Увы, мятеж захлебнулся, едва начавшись, и сеньорам оставалось лишь подсчитывать грядущие убытки, ибо о том, чтобы осаждать Реймс, один из самых укрепленных городов Нейстрии, не могло быть и речи. Сохранялась, правда, робкая надежда на то, что король Людовик откликнется на призыв нейстрийских мятежников и окажет им вооруженную поддержку. На это уповали и Адалард Парижский, и Роберт Турский и даже далеко не глупый Эд Орлеанский. Что же касается Раймона Лиможского, то он решил, что пора возвращаться в Аквитанию, где климат мягче и не так отчетливо пахнет кровью и смертью.
– Это похоже на предательство, дорогой Раймон, – упрекнул его граф Орлеанский.
– Ты не прав, благородный Эд, – возразил ему Рюэрг. – Вы преследовали в этом мятеже свои цели, я – свои. К сожалению, ни мне, ни вам не удалось добиться успеха. В отличие от тебя, я не считаю Карла Лысого своим врагом, чего не могу сказать о Людовике Тевтоне.
– Мне бежать некуда, – нахмурился Орлеанский. – Я буду держаться за свои земли до конца.
– Я от души желаю тебе успеха, Эд, но имей в виду, королева Тинберга не из тех женщин, которые прощают своих врагов.
– Я это знаю, граф Раймон, – резко развернулся на каблуках Орлеанский. – Счастливого пути.
Раймон не боялся гнева короля Карла. В Париж он приехал с малой дружиной и уже хотя бы по этой причине не мог существенно повлиять на ход событий, происходивших там. Во всяком случае, граф Лиможский мог смело это утверждать, не боясь быть уличенным во лжи, ибо уличать его в сущности было некому. Не станет же Карл слушать мятежников. Впрочем, и мятежники не смогут утверждать, что мечники Раймона участвовали в осаде королевского замка и разгроме усадьбы коннетабля. Всю грязную работу граф Лиможский передоверил другим и теперь с полным основанием мог рассчитывать на то, что сумеет выйти сухим из воды.

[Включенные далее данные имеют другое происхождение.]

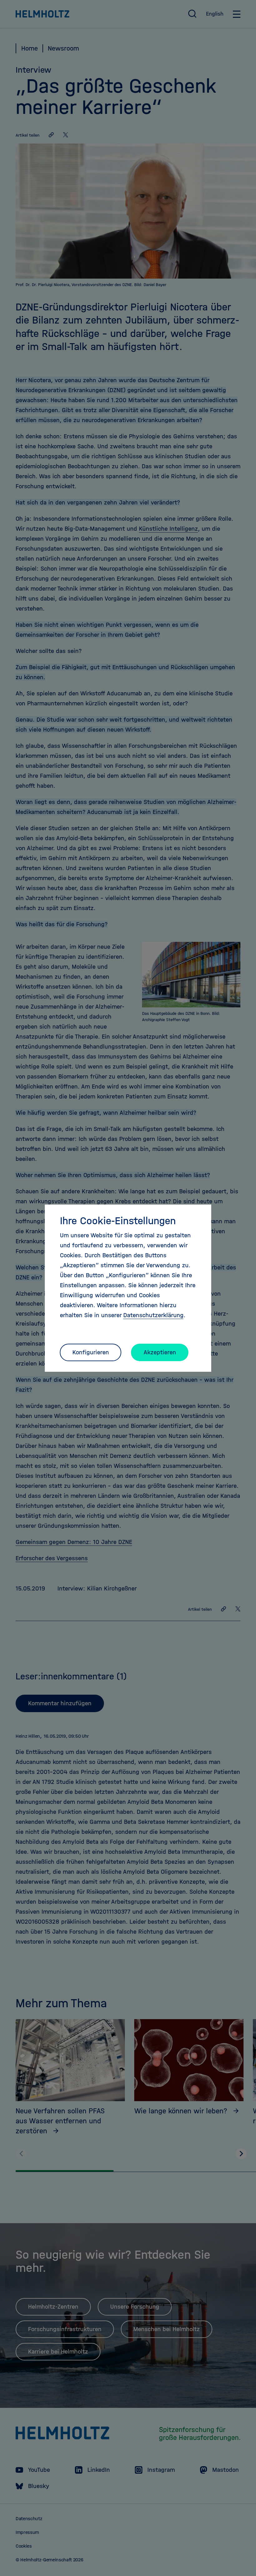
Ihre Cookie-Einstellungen (118, 1220)
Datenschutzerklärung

К сожалению, ему не удалось сдержать слово, данное сначала беку Карочею, а потом монсеньору Николаю, но тут уж не его вина. Граф Раймон сделал все, что в человеческих силах, в остальном – воля божья.
Глава 5
Вызов
Пожалуй, только в Реймсе Олегаст осознал всю тяжесть понесенной потери. Отца своего он не знал, но был очень привязан к матери, да и смерть отчима юный граф Анжерский не мог оставить безнаказанной. Граф Руальд Неверский должен был умереть, чтобы Олегаст мог спать спокойно. Сложность была в том, что у Олега не было собственной дружины, чтобы покарать предателей. Графом Анжерским он числился только номинально, ибо Анжером и прилегающими к городу землями до сих пор твердой рукой управлял коннетабль Гарольд. Теперь город и графство находились в руках мятежников, а его население не спешило выразить сеньору Олегасту свою преданность, ибо многие родственники графа Гонселина, прежнего сеньора города Анжера, не видели в юном Олегасте наследника славных дел своего отца.
Виной тому был человек, который сейчас сидел за пиршественным столом в замке графа Эгленбарда Реймского и спокойно пил из серебряного кубка красное вино. Этот человек был сказочно богат, а его дружина насчитывала не менее пятисот викингов, много чего повидавших. Пожалуй, только он мог помочь Олегасту свести счеты со своими врагами. Однако юный граф не рискнул напрямую обратиться за помощью к ярлу Драгутину, а решил использовать в качестве посредника сеньору Анхельму. Она была женой майордома Геррика, погибшего при обороне королевского замка, и уж конечно, хотела, чтобы смерть ее мужа не осталась безнаказанной.
– Но ведь это невозможно, граф Олегаст, – нахмурилась Анхельма. – Тебе едва исполнилось пятнадцать лет, твои враги – могущественные сеньоры, бросившие вызов королю. Ты что же, собираешься взять штурмом Париж?
– А ты полагаешь, что это невозможно? – прищурился Олег. – Я не прошу у ярла Драгутина армию, мне нужно всего лишь пятьдесят мечников, чтобы посчитаться со своим главным врагом, Руальдом Неверским.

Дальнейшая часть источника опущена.